Key Highlights
- Shares of Alibaba declined up to 4.9% in Hong Kong trading, reaching their lowest level in 16 months
- AI company Anthropic claimed Alibaba illegally obtained access to its Claude AI technology in correspondence sent to White House officials and U.S. lawmakers
- The purported technique involves “distillation” — using outputs from an advanced model to train an inferior one
- Chinese tech peers Baidu (BIDU) and Xiaomi (XIACY) experienced declines exceeding 3% in sympathy
- Year-to-date losses for Alibaba now total 33%, prompting Nomura to slash its 2027 EBITA projection by 15%
Shares of Alibaba (BABA) plummeted to their lowest level in 16 months during Hong Kong trading on Thursday following serious allegations from artificial intelligence firm Anthropic regarding unauthorized access to its proprietary Claude AI system.
Alibaba Group Holding Limited, BABA
The Chinese e-commerce and cloud computing behemoth saw its shares sink as much as 4.9% in Hong Kong. American depositary receipts had already retreated 3% during Wednesday’s session. Year-to-date performance now shows a staggering 33% decline.
According to a Bloomberg report, Anthropic dispatched correspondence to White House administration members and multiple U.S. senators earlier this week, claiming that Alibaba was conducting a large-scale operation to improperly obtain its Claude AI capabilities.
This approach, known as “distillation,” involves developing an inferior artificial intelligence model by training it on responses generated by a superior system. Anthropic indicated that entities connected to Alibaba and its artificial intelligence division, Alibaba Qwen, were responsible for this operation.
This isn’t the first instance of Anthropic sounding the alarm on such activities. Back in February, the artificial intelligence company reported identifying comparable efforts by Chinese AI startup DeepSeek, along with two additional Chinese AI research facilities, attempting to replicate Claude’s functionality.
DeepSeek captured global attention in January 2025 following the launch of an economical AI system that disrupted expectations throughout the technology sector.
Broader Decline Hits Chinese Technology Sector
The negative market reaction extended well beyond Alibaba. Search engine giant Baidu (BIDU) experienced a decline surpassing 3%, while electronics manufacturer Xiaomi (XIACY) similarly dropped more than 3% as market participants retreated from Chinese artificial intelligence-related equities across the board.
These movements signal increasing anxiety that Chinese technology corporations may encounter stronger obstacles in the worldwide artificial intelligence competition, despite their ability to deliver attractively priced alternatives.
Challenges Intensifying From Various Fronts
The allegations arrive at an inopportune moment for Alibaba. The corporation is currently navigating sluggish consumer spending within China and deteriorating investor confidence toward Chinese internet companies.
Additionally, a significant capital reallocation is underway — market participants are shifting investments toward hardware and chip manufacturers in South Korea and Taiwan, draining capital from the segment.

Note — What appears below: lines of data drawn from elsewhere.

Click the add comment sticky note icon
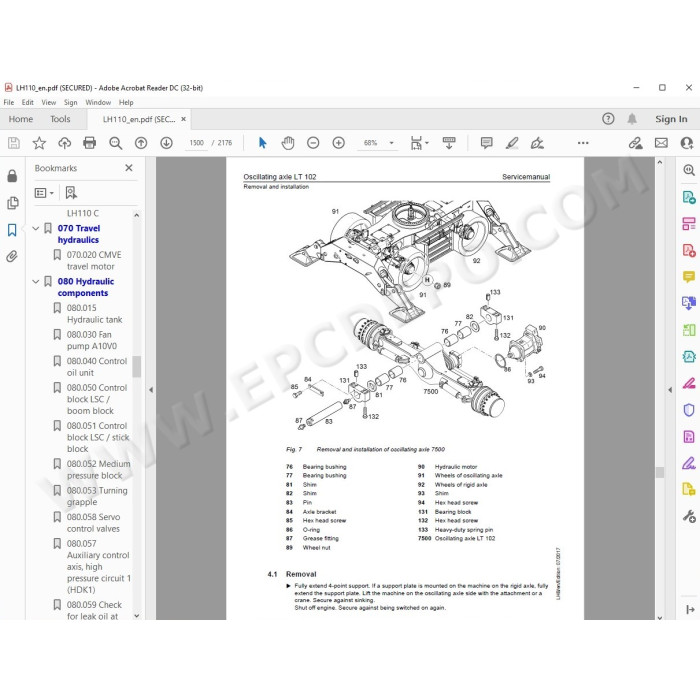The height and width of the screenshot is (700, 700). [487, 143]
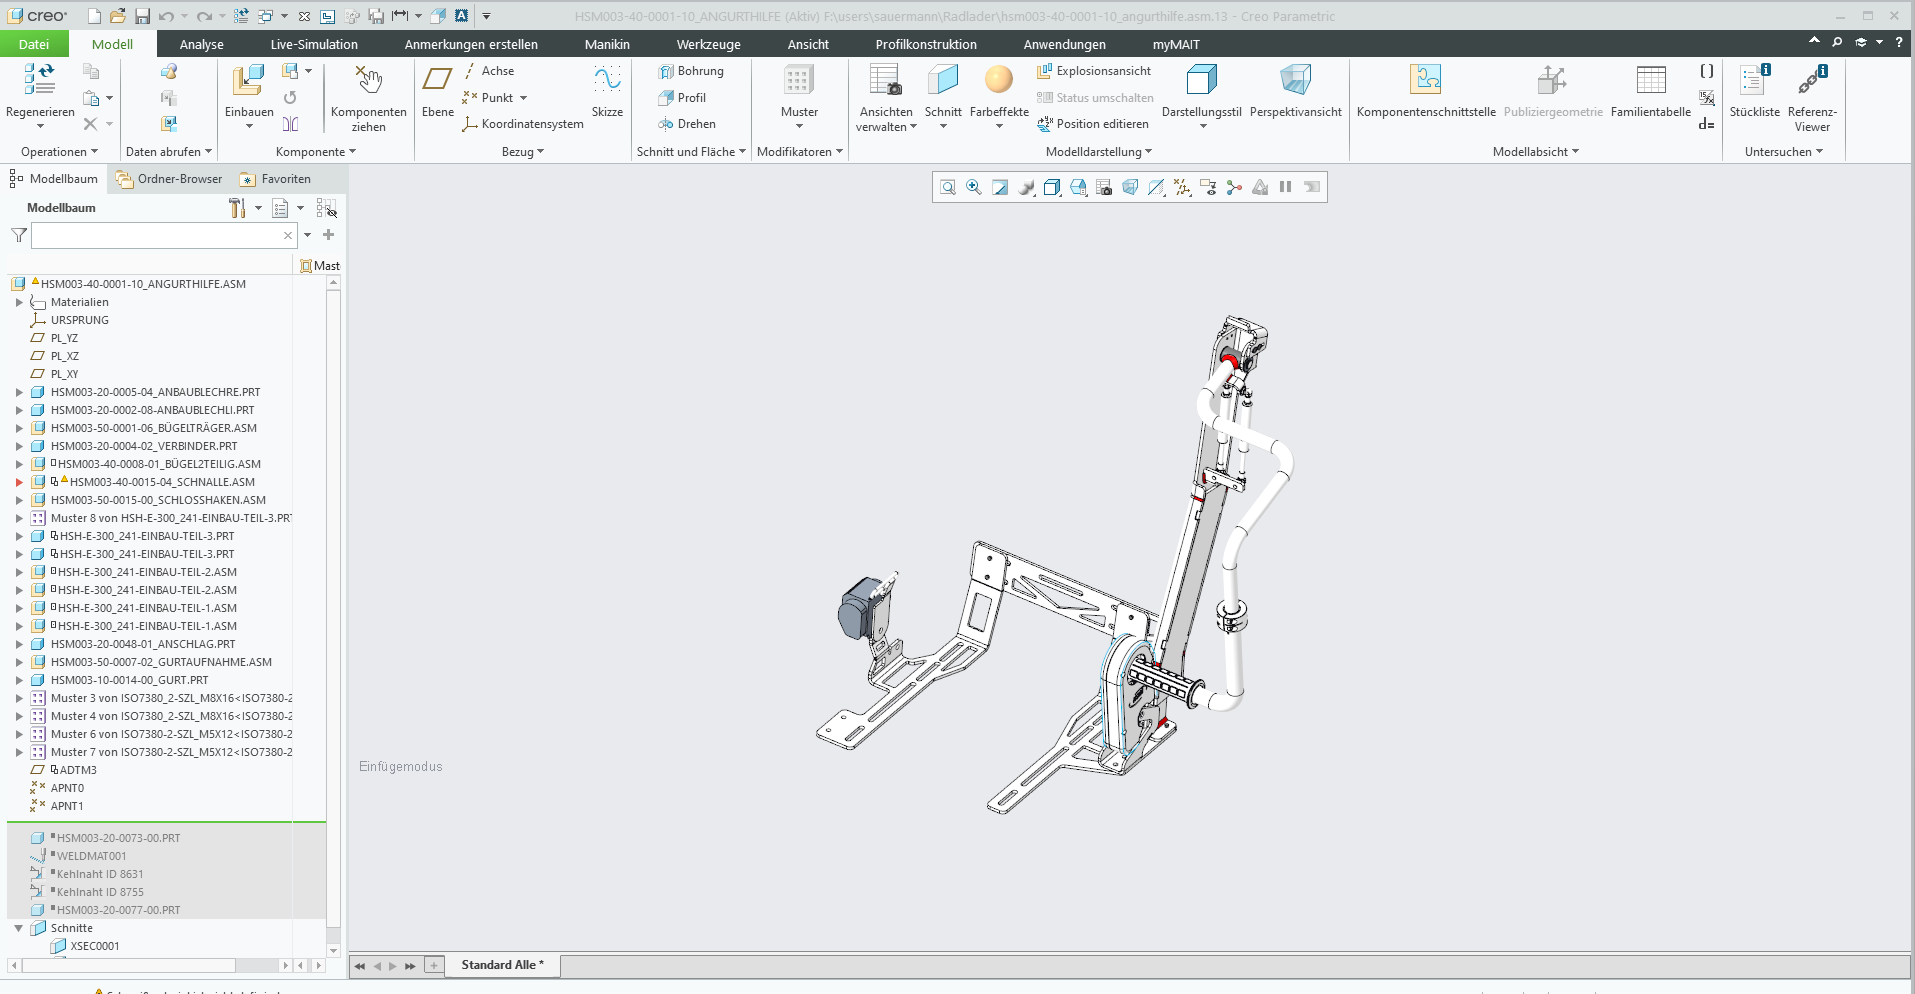
Task: Click the Farbeffekte appearance color sphere
Action: pos(998,80)
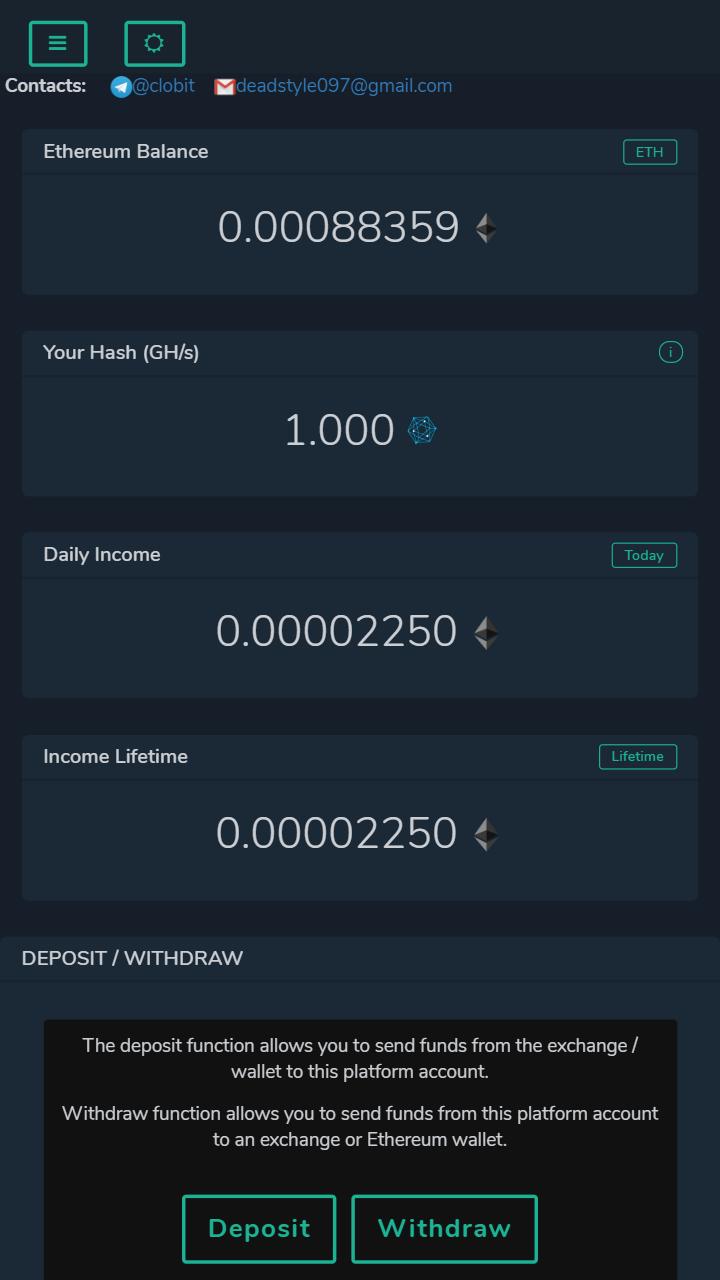Open the @clobit Telegram contact link

click(164, 86)
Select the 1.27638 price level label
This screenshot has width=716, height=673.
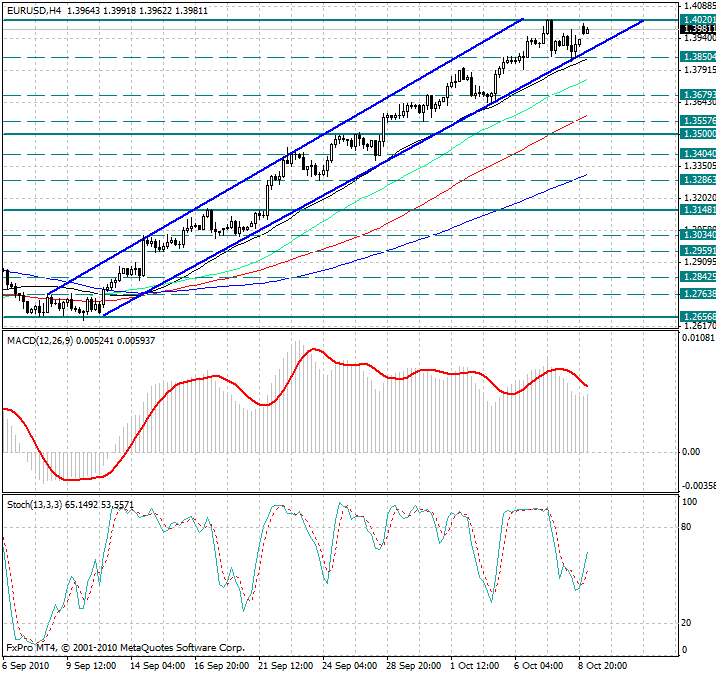[x=697, y=294]
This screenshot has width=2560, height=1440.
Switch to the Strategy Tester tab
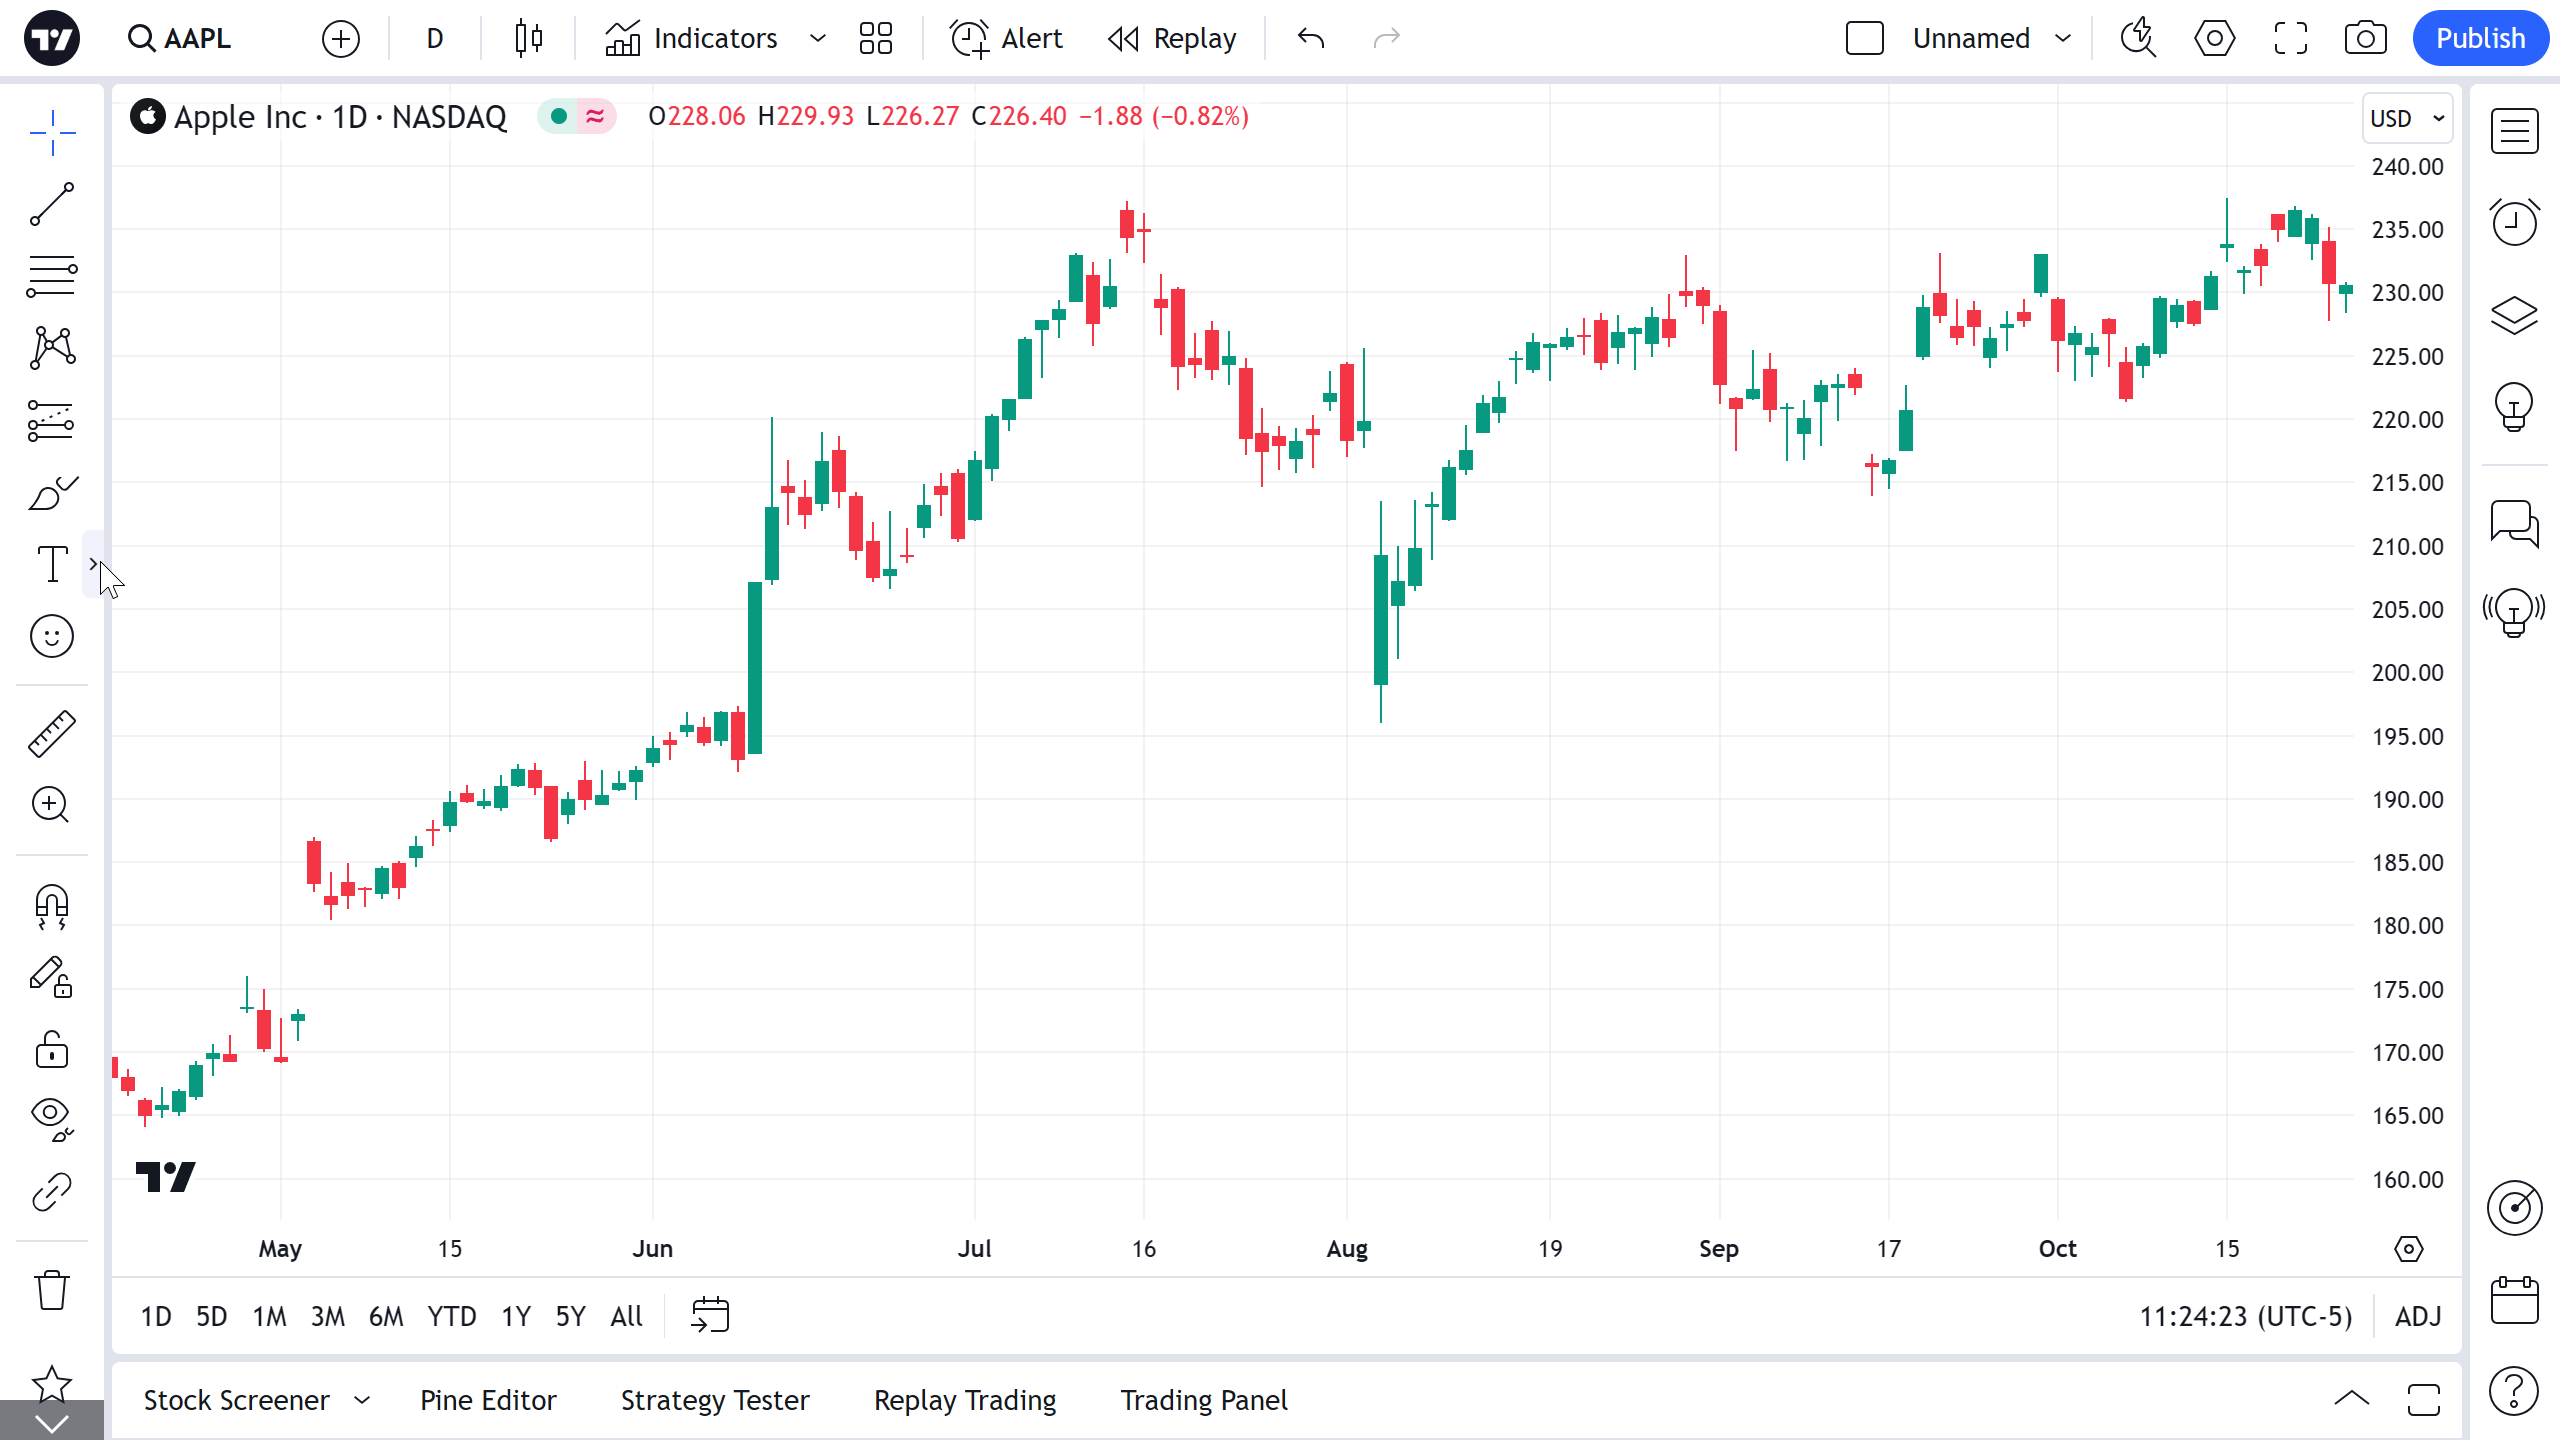(x=715, y=1400)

Regarding its retail operations, analysts at Nomura calculated that China’s June 18 shopping event recorded an 8% year-over-year decrease in primary e-commerce revenue. This performance substantially missed market projections for unchanged growth.
Consequently, Nomura reduced its earnings before interest, taxes, and amortization forecast for Alibaba in 2027 by 15%.
Anthropic’s communication to U.S. government officials represents a significant intensification, transforming what might typically remain a legal or technical disagreement into a matter now receiving attention from Washington decision-makers.
As of Thursday, Alibaba had not issued any public statement addressing the allegations.